IANA is the guardian of things so go to https://www.iana.org/assignments/dns-parameters/dns-parameters.xhtml#dns-parameters-4 where you can see for SRV
that it is defined in RFC 2782
There it is defined as such:
Here is the format of the SRV RR, whose DNS type code is 33:
_Service._Proto.Name TTL Class SRV Priority Weight Port Target
with then respectively:
Service
The symbolic name of the desired service, as defined in Assigned
Numbers [STD 2] or locally. An underscore (_) is prepended to
the service identifier to avoid collisions with DNS labels that
occur in nature.
and
Proto
The symbolic name of the desired protocol, with an underscore
(_) prepended to prevent collisions with DNS labels that occur
in nature. _TCP and _UDP are at present the most useful values
for this field, though any name defined by Assigned Numbers or
locally may be used (as for Service). The Proto is case
insensitive.
[STD 2] reference is RFC 1700 but RFC 3232 obsoleted it to make a database online of possible values... which is again administered by IANA.

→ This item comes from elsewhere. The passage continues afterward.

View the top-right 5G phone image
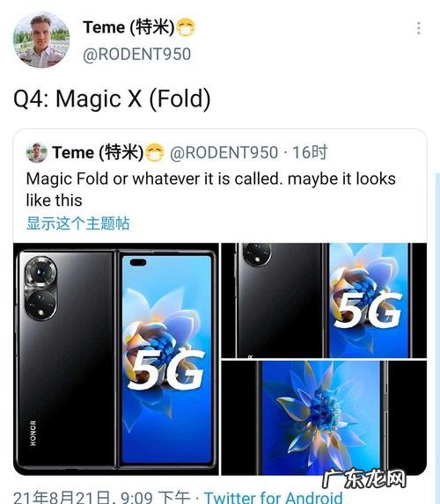Screen dimensions: 440x504 324,300
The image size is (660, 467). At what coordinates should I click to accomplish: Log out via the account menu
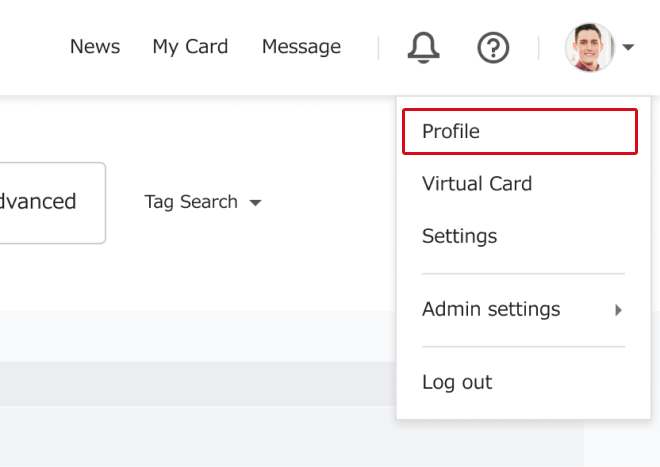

It is now there: https://www.iana.org/assignments/service-names-port-numbers/service-names-port-numbers.xhtml and do note that it is basically what you find in file /etc/services
in any Unix box.
So taking back your examples (your port numbers are wrong in multiple SRV
records depicted though):
mysql
is indeed defined for port 3306
so it is valid as service name and hence in an SRV
record
- for port
27017
, the service name is mongodb
, not mongo
(but do Mongo clients honor SRV
records?)
http
is indeed defined for port 80
so it is a valid service name (and https
for port 443)
mqtt
is defined as valid port name, for port 1883
. But same question as above, do clients use SRV
records at all?
Do note also that there are in the wild various SRV
records not following the above. If they can be published they "work", that is nothing will prevent resolution of them at the DNS level even if they don't use a registered service name as above, as long as some application of course do read them.
For example, you can find lots of example with _sip._tls
or _sipfederationtls._tcp
online, which are both wrong: tls
is not a valid protocol, and sipfederantiontls
is not a valid service name (and is in fact too long, as https://www.rfc-editor.org/rfc/rfc6335.html#section-5.1 specifies it should be at most 15 characters long). So some tool/UI may prevent creating those records in a zonefile, and some nameservers may refuse to load them, but in most cases they will work (if applications do consume them).